It's a rare day. I'm actually writing about dessert. I've never been much of a baker - too many precise measurements, where I prefer to toss, taste and experiment. I also just don't want cakes and eclairs in my house. It's too tempting and I prefer to get my calories elsewhere. That said, I do enjoy a little something sweet after dinner. It's the flare I like to send to the rest of my body that I'm shutting down the eating machine for the night.
I've had large amounts of nut butters in my house of late, like almond butter and peanut butter, and I've become a bit addicted. I could have worse addictions I suppose, but I'm just happy to control the ingredients going into my food and nut butters is an easy one to manage. Pair that with my love of a little something sweet, and just like the Reese's peanut butter genius, an idea was born with 2 favorite ingredients. And if you're from Ohio, you're probably going to call these bad boys "buckeyes."
I'm calling it healthy because I don't use any sugar, no butter, no syrup, no flour. It's just a few natural ingredients, literally rolled up into one.
There is a little craftsmanship involved since we're dealing with a sticky substance, but using two melon ball scoops, or even just two spoons, and these balls will roll into shape quickly.
You also need just a little patience for pulling them in and out of the freezer to ensure you're not making peanut butter pancakes. Other than that, it's really pretty simple, and the nice bite size shape makes for easy snacking, but the trick is to stop after one. Then again, they're healthy, so go ahead and grab an extra.

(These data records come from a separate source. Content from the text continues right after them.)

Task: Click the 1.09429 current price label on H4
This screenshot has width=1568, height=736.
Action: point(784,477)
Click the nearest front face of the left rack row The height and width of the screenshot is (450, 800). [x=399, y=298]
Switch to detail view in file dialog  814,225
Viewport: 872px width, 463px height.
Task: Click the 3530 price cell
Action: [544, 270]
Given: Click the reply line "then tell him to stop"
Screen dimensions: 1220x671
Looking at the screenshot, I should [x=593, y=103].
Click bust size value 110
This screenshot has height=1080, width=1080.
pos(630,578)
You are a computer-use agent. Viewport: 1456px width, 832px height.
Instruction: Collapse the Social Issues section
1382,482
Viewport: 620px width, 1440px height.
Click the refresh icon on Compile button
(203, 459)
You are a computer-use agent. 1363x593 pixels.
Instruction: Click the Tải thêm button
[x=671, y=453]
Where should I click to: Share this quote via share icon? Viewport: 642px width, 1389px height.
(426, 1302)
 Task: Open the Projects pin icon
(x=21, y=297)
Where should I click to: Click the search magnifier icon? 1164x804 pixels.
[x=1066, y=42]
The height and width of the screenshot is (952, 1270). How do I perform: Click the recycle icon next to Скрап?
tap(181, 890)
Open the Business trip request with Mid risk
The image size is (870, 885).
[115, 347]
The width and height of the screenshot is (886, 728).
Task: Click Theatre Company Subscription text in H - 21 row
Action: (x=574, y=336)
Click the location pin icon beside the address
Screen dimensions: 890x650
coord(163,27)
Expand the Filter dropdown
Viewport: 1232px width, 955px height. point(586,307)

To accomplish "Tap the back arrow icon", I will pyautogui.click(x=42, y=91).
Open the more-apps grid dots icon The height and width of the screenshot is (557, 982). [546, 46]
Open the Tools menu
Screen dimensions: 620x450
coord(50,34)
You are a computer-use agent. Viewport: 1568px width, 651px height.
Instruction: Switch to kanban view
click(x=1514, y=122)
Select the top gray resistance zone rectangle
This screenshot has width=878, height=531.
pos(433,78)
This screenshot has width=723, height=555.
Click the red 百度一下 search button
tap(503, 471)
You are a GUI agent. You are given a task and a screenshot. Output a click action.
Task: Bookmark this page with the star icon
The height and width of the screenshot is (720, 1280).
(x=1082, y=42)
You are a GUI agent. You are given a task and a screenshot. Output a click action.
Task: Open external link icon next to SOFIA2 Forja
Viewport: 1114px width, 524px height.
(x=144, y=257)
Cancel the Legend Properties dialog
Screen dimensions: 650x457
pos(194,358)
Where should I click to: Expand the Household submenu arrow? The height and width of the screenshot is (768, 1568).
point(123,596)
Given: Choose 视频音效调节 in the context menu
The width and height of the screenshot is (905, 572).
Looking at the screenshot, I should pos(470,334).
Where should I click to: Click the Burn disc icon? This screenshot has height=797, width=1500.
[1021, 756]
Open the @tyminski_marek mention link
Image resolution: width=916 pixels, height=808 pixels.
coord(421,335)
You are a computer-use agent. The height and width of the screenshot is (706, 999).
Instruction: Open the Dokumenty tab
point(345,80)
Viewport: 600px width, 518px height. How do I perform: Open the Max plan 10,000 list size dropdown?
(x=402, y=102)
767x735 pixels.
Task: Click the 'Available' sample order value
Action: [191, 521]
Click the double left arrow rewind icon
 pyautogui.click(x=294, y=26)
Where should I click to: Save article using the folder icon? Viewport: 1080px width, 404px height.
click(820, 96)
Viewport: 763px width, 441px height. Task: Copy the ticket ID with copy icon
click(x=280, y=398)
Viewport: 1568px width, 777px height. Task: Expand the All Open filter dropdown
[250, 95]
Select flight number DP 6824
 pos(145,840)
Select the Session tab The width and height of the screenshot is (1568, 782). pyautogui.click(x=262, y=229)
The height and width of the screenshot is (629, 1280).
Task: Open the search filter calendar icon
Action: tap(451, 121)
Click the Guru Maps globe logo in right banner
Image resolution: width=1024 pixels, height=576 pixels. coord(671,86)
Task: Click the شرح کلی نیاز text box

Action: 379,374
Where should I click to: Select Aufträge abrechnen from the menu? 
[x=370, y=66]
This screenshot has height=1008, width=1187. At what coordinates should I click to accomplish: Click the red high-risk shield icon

Healthy Chocolate Peanut Butter Balls
- 8 ounces organic, raw, unsalted peanuts
- 1 tablespoon honey (or maple syrup or agave nectar)
- Salt to taste
- 4 tablespoons almond meal
- 4 ounces chocolate, semi-sweet or bittersweet
- 1 teaspoon coconut oil
- Preheat oven to 350. Place peanuts on a baking sheet and roast approximately 5 minutes, pulling them just as they turn golden. Allow to cool.
- Put peanuts in a high powered blender and mix until smooth and oils release. Add honey and salt and process until desired taste is reached. Place peanut butter in a bowl and add almond meal, adjusting the amount until the mixture is combined and begins to form a ball. To get the mixture to further set, return to freezer for 15 minutes.
- Remove peanut butter from freezer and use two melon scoops to place dime size balls on a parchment lined baking sheet. Place sheet in freezer until set, about 30 minutes. Remove from freezer and if balls needs shaping, roll between hands.
- Melt chocolate and coconut oil in a microwaveable safe dish and stir.
- Break the middle tines of a plastic fork and use to roll the balls through the chocolate until fully coated. Place balls back on pan. Once finished, return the pan to the freezer until the balls are fully set.
- If there is leftover chocolate, you can double dip some of the balls for a thicker, fuller coverage.
- Serve immediately or store in the freezer.